**Data records:**

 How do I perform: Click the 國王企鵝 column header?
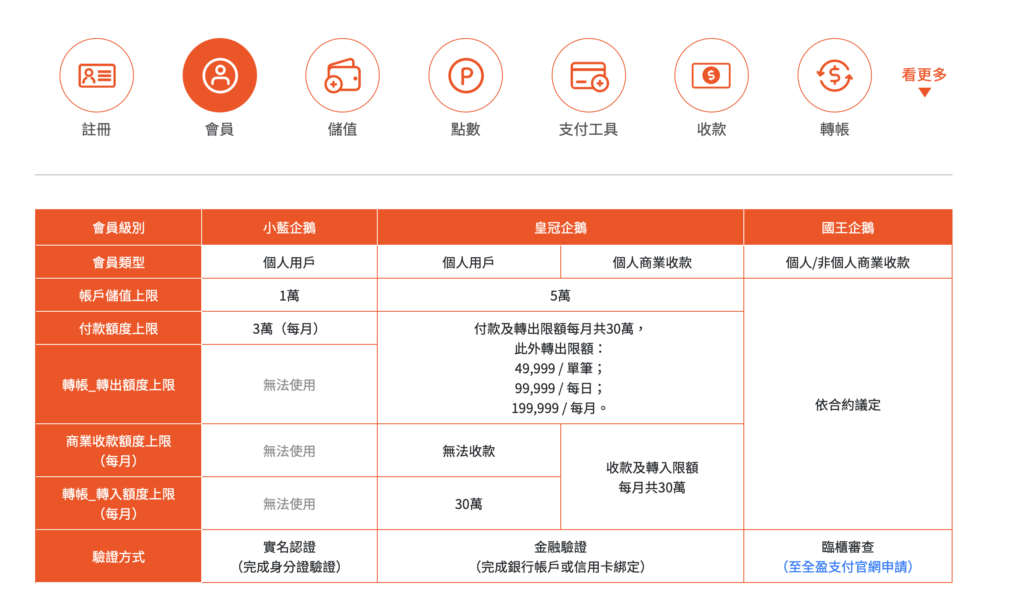tap(847, 228)
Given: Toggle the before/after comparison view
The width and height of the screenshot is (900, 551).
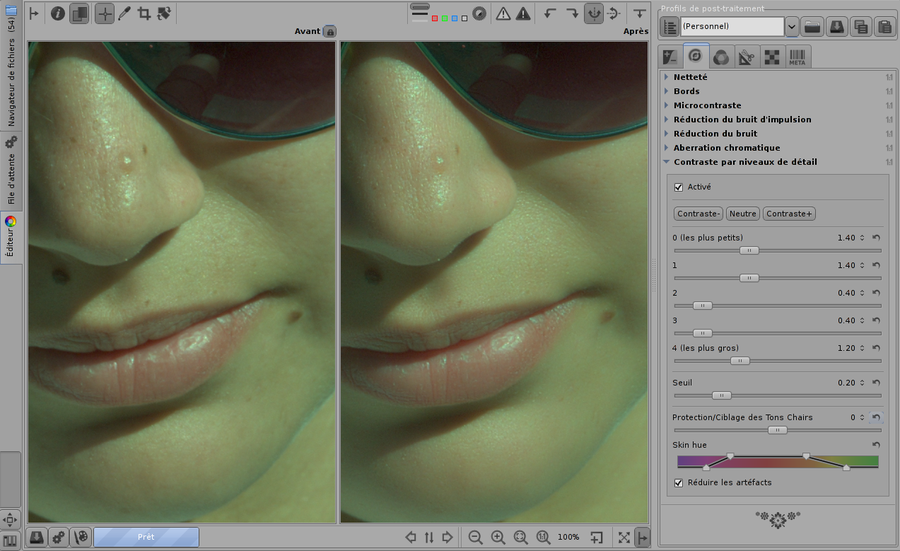Looking at the screenshot, I should click(x=80, y=14).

**Instructions to follow:** Pictures stay out of the copy; please restate every record above exactly.

**Result for this exercise:**
 How do I perform: Click the 國王企鵝 column header?
tap(847, 228)
Given: Toggle the before/after comparison view
The width and height of the screenshot is (900, 551).
Looking at the screenshot, I should click(x=80, y=14).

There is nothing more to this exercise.